New subject: Please use accessors!

31 Jul 1999


      ...
** Original Sender: Helge Horch Helge.Horch@munich.netsurf.de
At 18:55 30.07.99 -0400, Chris Norton wrote:
...
I will admit to having used i-vars directly in the past.  At the time, it
seemed like a good way to ensure privacy, but upon reflection I decided that
this was silly.  Any developer can just add his/her own accessor.  So now my
practice is to create accessors, but label them as "private" and put them
into "private" method categories.  Since Smalltalk does not enforce privacy,
we have to assume that our fellows will adhere to our "code of conduct".
</Soapbox>
<DÈjý vu> I like the way Kent Beck reasons about it. In [SBPP] he lists
*both* "Direct Variable Access" (p.89) and "Indirect Variable Access"

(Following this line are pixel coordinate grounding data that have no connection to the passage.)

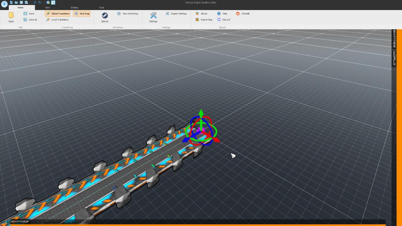Click the redo arrow icon

point(40,3)
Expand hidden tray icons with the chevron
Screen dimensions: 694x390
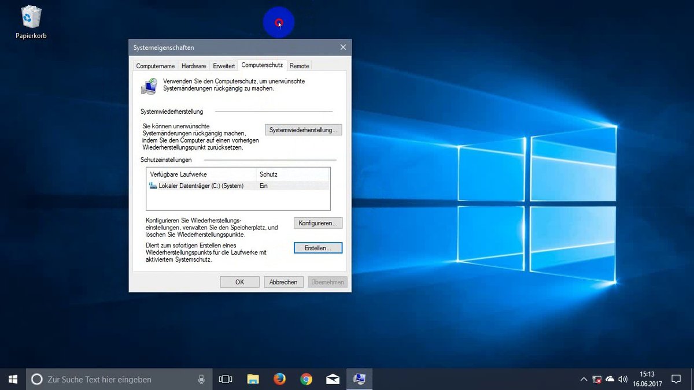584,379
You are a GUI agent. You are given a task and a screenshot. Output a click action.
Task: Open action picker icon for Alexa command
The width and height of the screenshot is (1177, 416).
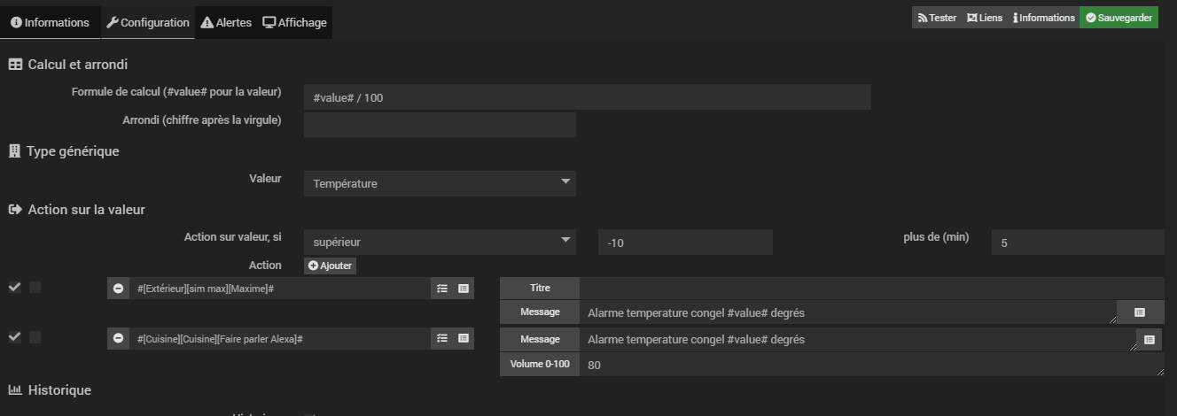pyautogui.click(x=441, y=339)
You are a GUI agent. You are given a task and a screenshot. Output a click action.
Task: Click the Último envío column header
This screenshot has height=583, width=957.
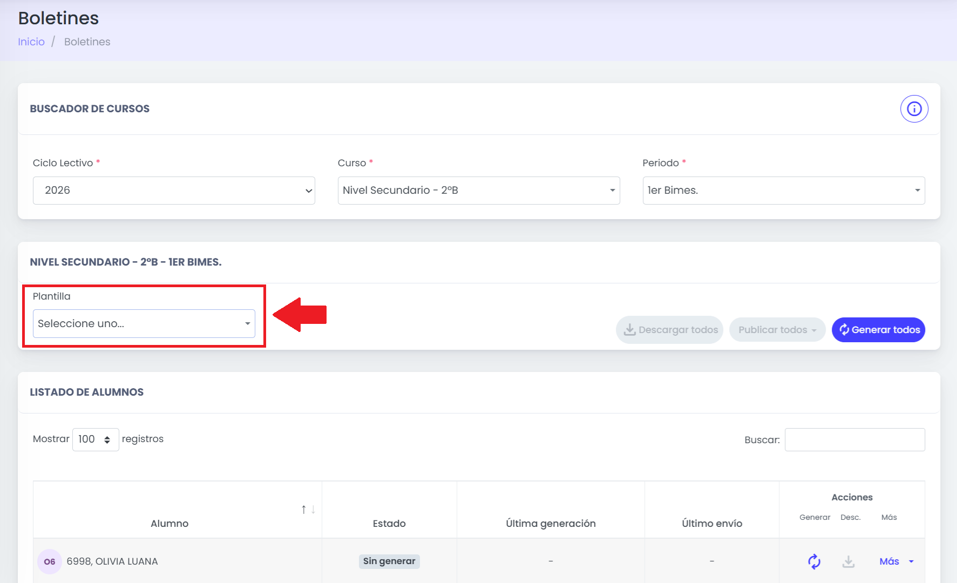(712, 524)
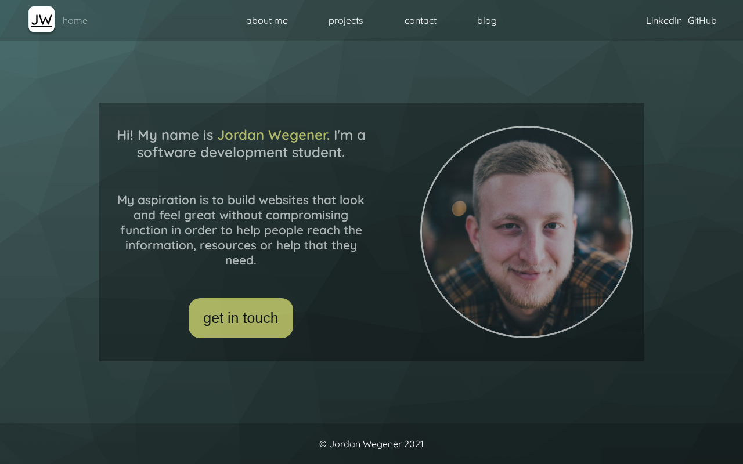The width and height of the screenshot is (743, 464).
Task: Click the 'Hi!' greeting in the heading
Action: click(125, 135)
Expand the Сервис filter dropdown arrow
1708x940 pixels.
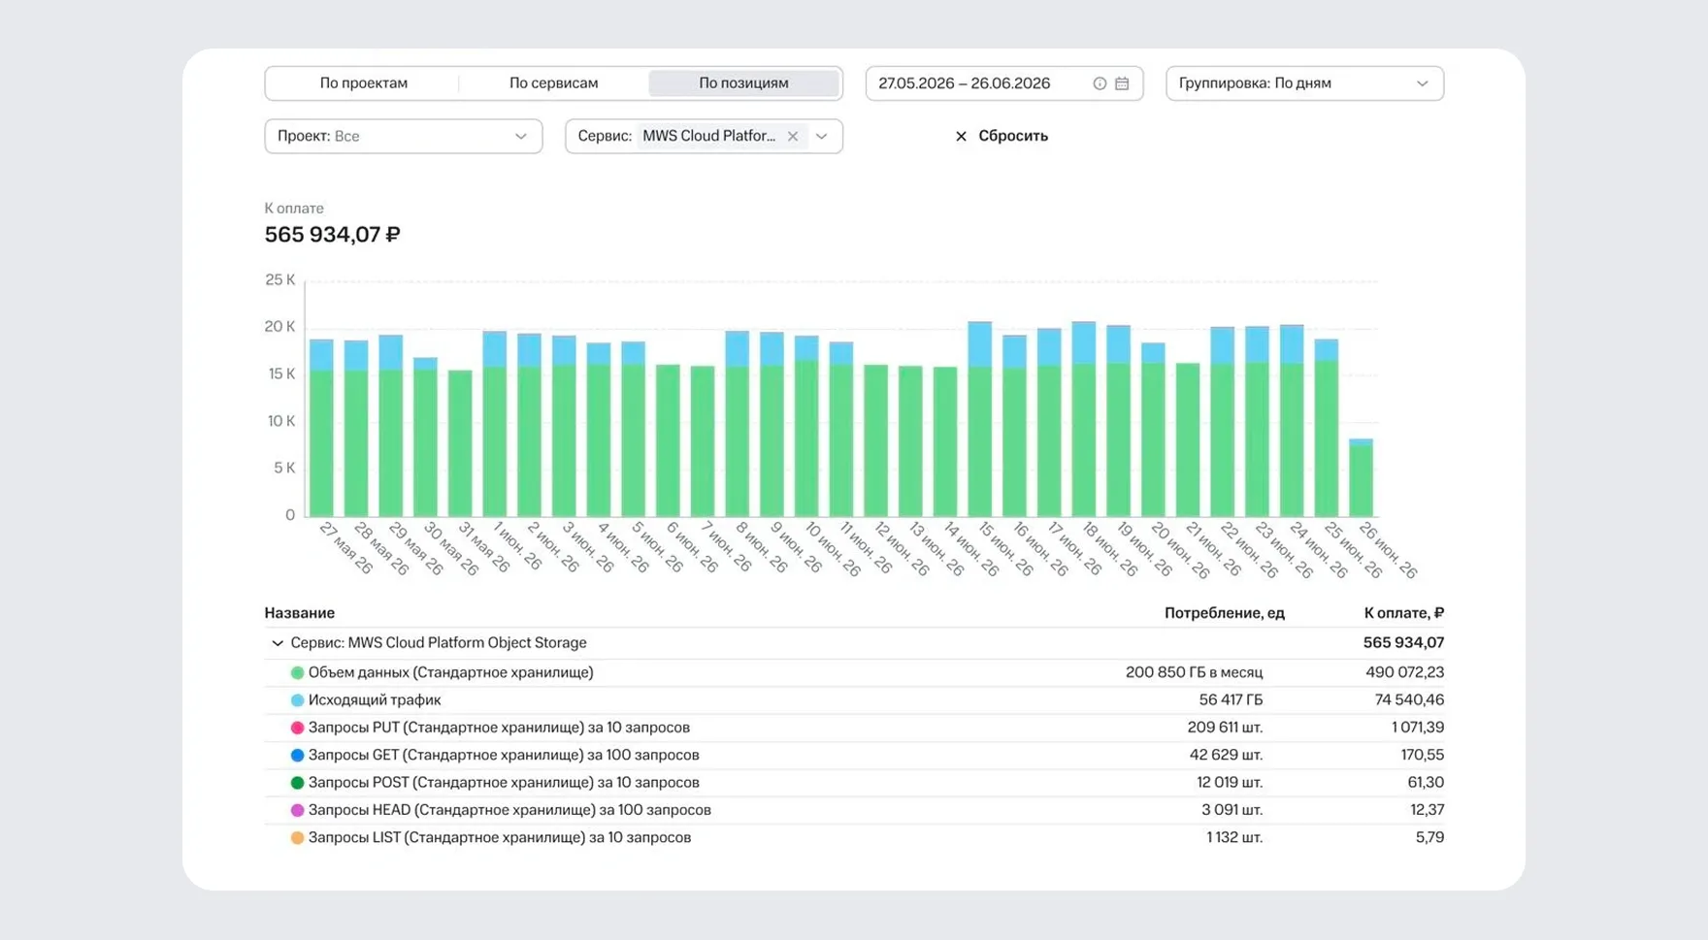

(p.91) as valid coding patterns, alluding to the obvious schizophrenia, and
mentioning encapsulation and dogmatism. ([SWS] is leaning towards
indirect-only, IIRC.) In his recent [GTBS], featuring a reprint of his 1993
SmalltalkReport column "To Accessor or Not to Accessor", I found his
leading remarks from today's view most interesting: "[...] It wasn't until
I rewrote the while thing as patterns for the book [SBPP] that I realized
the key issue here is communication." (The column itself stresses the
importance of consistency in one's ways.)
His conclusive remark: "Anyway, if this one bugs you, ignore it, all except
the part about making accessors private by default."
Helge:
I am very glad you posted the Kent Beck quotes.  I was fully intending to do
the same, but for once I remembered to read to the end of the message list
before prematurely responding.
All:
I fully agree with KB's position (squarely on the fence, judging each
case on its merits).  But I would like to add the following observations:
1. Finding all references to an instance variable in a class hierarchy is
even easier than finding all senders of some message, because there
is no ambiguity with respect to which class implements the name
(when renaming methods, care must be taken to only rename those
message sends where the receiver will be an instance of a class
where the method was renamed).  Since this is so, changing the
name or structure of the slots of an object is easier than changing
its interface.  A design change that would require renaming or 
removing an instance variable would very likely also require
renaming or removing the associated accessor and mutator methods.
So the debate centers on those few cases where the accessors/mutators
would remain, but the instance variable(s) would not (e.g., the
Point example already mentioned).
2. All classes in Smalltalk can be changed by any programmer.  If an
instance variable offends thee, thou mayest rename or remove it.  Same
goes for methods.  Similarly, any programmer can add methods to a
class to access otherwise encapsulated instance varibles--and can
also use #instVarAt: and #instVarAt:put: to defeat any message-based
encapsulation of an instance variable.  However, this does not mean
that one should give up on the attempt to use method-mediated 
encapsulation of state in order to enforce invariants and/or constraints.  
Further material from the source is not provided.